Information provided ->

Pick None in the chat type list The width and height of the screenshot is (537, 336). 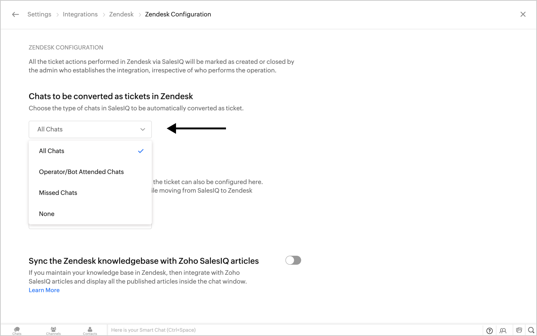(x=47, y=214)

--

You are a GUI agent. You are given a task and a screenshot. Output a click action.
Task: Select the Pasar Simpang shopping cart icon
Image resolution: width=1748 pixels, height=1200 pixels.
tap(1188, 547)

---

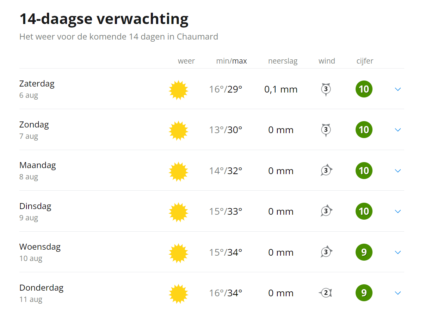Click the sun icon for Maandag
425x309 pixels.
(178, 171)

Task -> Rewrite the lines between the one holding "You are a GUI" and the one holding "tap(1188, 547)", inclusive, in full. Scale only the answer coordinates by 1.6, rounding to whole numbers with halves rounded up, and leave all other text and numbers unchanged.

The completed task ->
You are a GUI agent. You are given a task and a screenshot. Output a click action.
Task: Select the Pasar Simpang shopping cart icon
Image resolution: width=1748 pixels, height=1200 pixels.
tap(1901, 875)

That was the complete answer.